SOSP2025
Rearchitecting the Thread Model of In-Memory Key-Value Stores with μTPS
Youmin Chen, Jiwu Shu, Yanyan Shen, Linpeng Huang, Hong Mei
Abstract
This paper presents μTPS, a new thread architecture tailored for in-memory key-value stores (KVSs) that operate at tens of millions of operations per second. We show through analysis and demonstration that the widely used run-to-completion thread architecture, which executes monolithic functions from start to finish, often suffers from cache inefficiencies and contention issues.

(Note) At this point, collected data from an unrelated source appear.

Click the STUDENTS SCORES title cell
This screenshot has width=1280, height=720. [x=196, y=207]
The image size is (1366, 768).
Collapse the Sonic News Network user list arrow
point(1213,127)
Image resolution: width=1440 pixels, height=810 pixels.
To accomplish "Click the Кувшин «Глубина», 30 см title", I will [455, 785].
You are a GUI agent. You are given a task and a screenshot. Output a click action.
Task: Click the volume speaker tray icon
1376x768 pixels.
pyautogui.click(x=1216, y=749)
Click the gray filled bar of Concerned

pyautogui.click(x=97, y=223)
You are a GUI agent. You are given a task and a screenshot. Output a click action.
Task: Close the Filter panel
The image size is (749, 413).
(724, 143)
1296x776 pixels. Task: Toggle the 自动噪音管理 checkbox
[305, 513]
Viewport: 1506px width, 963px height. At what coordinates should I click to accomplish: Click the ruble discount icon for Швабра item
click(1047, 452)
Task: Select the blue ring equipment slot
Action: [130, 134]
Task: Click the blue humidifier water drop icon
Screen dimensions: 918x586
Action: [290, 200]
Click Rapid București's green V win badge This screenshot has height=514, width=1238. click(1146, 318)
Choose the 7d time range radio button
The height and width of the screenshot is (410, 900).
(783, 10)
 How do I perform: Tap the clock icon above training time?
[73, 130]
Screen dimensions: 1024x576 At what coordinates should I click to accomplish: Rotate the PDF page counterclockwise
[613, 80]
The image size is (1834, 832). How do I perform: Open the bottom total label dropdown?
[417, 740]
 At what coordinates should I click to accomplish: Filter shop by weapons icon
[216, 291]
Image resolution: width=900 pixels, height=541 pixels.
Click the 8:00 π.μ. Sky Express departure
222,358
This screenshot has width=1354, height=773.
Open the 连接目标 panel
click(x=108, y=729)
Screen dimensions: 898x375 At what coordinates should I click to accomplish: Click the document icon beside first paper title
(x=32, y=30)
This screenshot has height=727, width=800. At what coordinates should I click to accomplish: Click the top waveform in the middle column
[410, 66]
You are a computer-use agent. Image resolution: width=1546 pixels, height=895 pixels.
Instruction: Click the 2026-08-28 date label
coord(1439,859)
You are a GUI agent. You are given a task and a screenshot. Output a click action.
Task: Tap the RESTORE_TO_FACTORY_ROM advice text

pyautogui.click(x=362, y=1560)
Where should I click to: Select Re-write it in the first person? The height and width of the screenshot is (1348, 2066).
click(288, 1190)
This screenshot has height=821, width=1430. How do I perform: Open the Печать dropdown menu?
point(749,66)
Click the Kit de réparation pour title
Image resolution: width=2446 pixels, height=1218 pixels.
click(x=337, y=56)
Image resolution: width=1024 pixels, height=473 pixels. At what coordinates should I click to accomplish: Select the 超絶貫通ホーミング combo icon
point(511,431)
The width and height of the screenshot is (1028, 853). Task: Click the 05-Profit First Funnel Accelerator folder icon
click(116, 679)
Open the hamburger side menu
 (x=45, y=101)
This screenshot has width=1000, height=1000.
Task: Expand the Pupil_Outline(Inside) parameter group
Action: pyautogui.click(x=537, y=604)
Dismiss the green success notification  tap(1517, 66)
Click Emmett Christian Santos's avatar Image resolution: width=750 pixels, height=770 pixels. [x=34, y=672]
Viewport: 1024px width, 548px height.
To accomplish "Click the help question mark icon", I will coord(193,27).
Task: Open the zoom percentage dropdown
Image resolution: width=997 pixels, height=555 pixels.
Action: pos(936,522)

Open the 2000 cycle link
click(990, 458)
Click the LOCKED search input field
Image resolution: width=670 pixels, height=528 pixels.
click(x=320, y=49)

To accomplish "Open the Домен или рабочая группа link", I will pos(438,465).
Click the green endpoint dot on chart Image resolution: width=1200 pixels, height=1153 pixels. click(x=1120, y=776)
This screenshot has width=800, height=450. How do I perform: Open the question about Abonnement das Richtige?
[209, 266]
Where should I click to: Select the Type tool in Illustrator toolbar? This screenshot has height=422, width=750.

To address this, we revisit the once widely used thread-per-stage (TPS) architecture, but with a fresh perspective – separating cache-resident, contention-free stages and memory-resident, conflict-prone stages into distinct thread pools, and scheduling them with dedicated hardware resources (e.g., CPU cores, cache ways). This novel division enables independent optimization of each stage, significantly improving cache efficiency and mitigating contention. Additionally, μTPS incorporates reconfigurable RPC, resizable caching, and an auto-tuner to enhance its schedulability and performance. We implement two in-memory key-value stores, μTPS-H and μTPS-T, to demonstrate the effectiveness of this approach. Evaluation results show that μTPS achieves higher performance than the run-to-completion counterparts.